A necessidade, no entanto, aos poucos virou hobby, e abriu portas para a hoje árbitra do quadro da Federação Catarinense de Basketball. “Um ano depois, em 2014, eu apitei minha primeira partida Nunca vou esquecer”, comenta ela.

O gosto cada vez maior pela modalidade gerou estudos, aperfeiçoamento e também a expectativa de um sonho: chegar ao quadro nacional da arbitragem brasileira. “Eu fiz todo o planejamento da minha vida com base no basquete. Com 25 anos eu queria estar na arbitragem nacional”, diz ela.

O objetivo, no entanto, não se concretizou. Iana acabou vetada por seu coordenador e, vendo-se prejudicada, achou melhor buscar os sonhos da carreira em outro lugar.

A chegada a Brusque
Em um momento crucial da vida e da carreira, Iana foi obrigada a fazer escolhas. O fato do marido Roberson Leandro da Silva ter parentes em Brusque foi um gatilho para que Santa Catarina pudesse ser a sua escolha. “Eu já ouvia falar muito bem do Sul e Sudeste. Sabia que nestes locais teria mais oportunidades”, conta ela.  “Quando apareceu a oportunidade, meu esposo deixou o trabalho e tudo que tínhamos para vir pra cá”, comenta.

Em Santa Catarina, o caminho foi aberto por uma pessoa a quem hoje Iana considera uma espécie de madrinha. Dóris Castro [In memoriam], coordenadora de arbitragem da FCB, ficou sensibilizada por um pedido de um amigo vereador de Joinville, que havia recebido boas recomendações de outro contato de Rondônia que se dispôs a ajudá-la. “A Dóris me ajudou muito. Eu larguei tudo e vim pra cá, pois teria que estar na cidade até o dia 2 de fevereiro”, lembra a árbitra, que logo teve a primeira oportunidade: o Campeonato Catarinense de 2020. “Lembro que estava muito ansiosa. Nunca havia apitado. Não conhecia ninguém”, conta Iana. “Aquele dia, a Dóris me perguntou se eu estava nervosa e respondi: – Dóris, eu dei um apito sozinha só para ver se eu estava na quadra mesmo”, conta, aos risos, sobre o momento.

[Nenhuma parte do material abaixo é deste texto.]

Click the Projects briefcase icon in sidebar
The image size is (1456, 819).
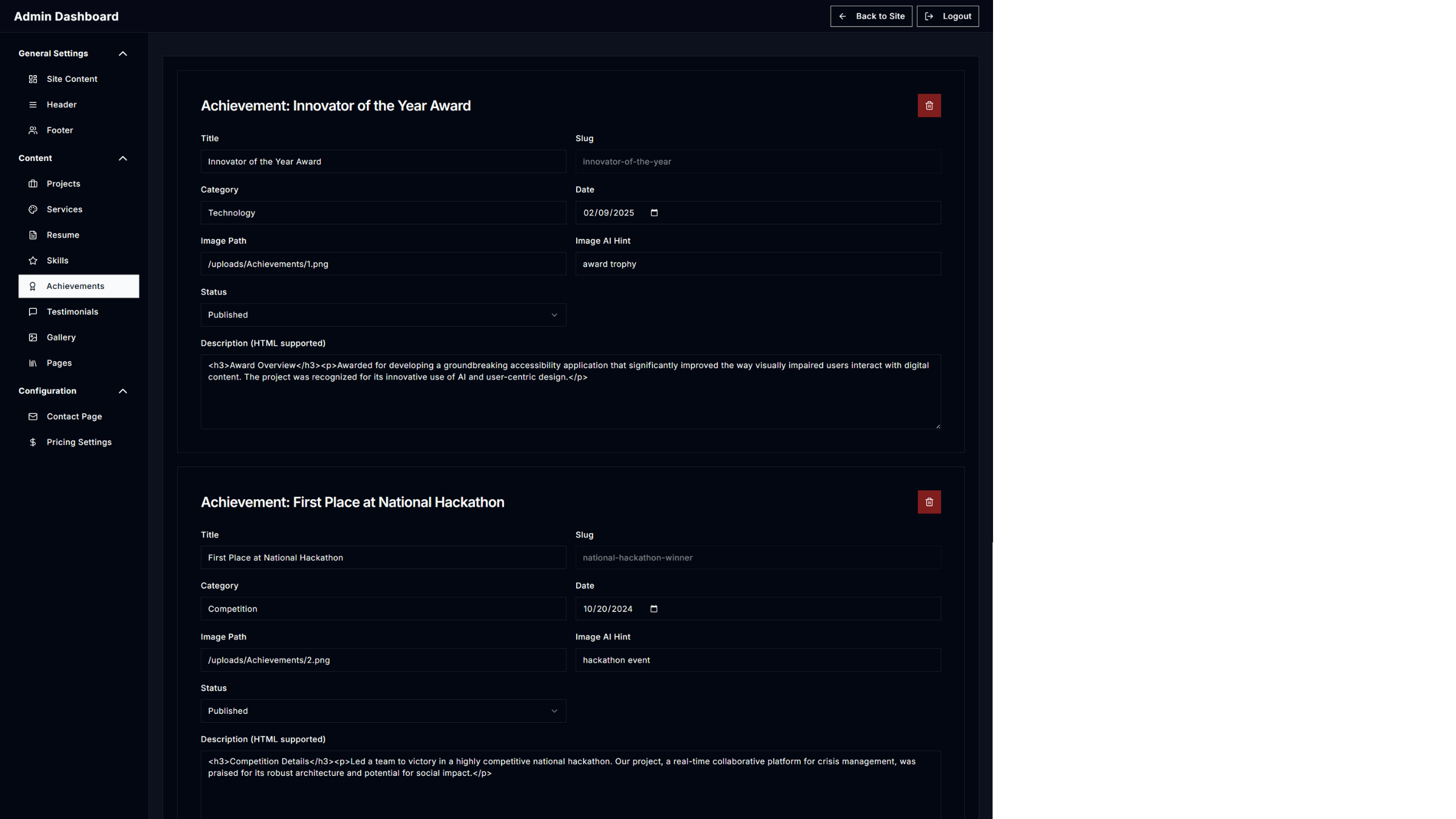pyautogui.click(x=33, y=184)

Iana largou tudo o que tinha para seguir seu sonho em terras catarinenses – Fotos: Sidney Silva


O que Iana não esperava é de que a pandemia, que logo se iniciou, a partir do mês de março, mais uma vez adiasse um pouco seu sonho. “Logo parou tudo e ficamos naquela incerteza, sem eventos e sem poder trabalhar. Foi bem difícil”, comenta ela, que chegou a apitar algumas poucas competições neste período, e agora já vive a expectativa com a normalização do calendário da FCB a partir desse ano. “A perda da Dóris (falecida no fim de 2021, vítima de um câncer) foi bem difícil pra mim, pois ela foi uma pessoa que me acolheu bem e me abriu muitas portas. Atualmente tenho 28 anos, e no máximo posso ter 30 para ser filiada ao quadro nacional. Mas o basquete é uma coisa que dá sentido a minha vida e farei o possível para realizar esse sonho”, finaliza ela, com uma frase. “Amo o que faço, e faço porque amo”.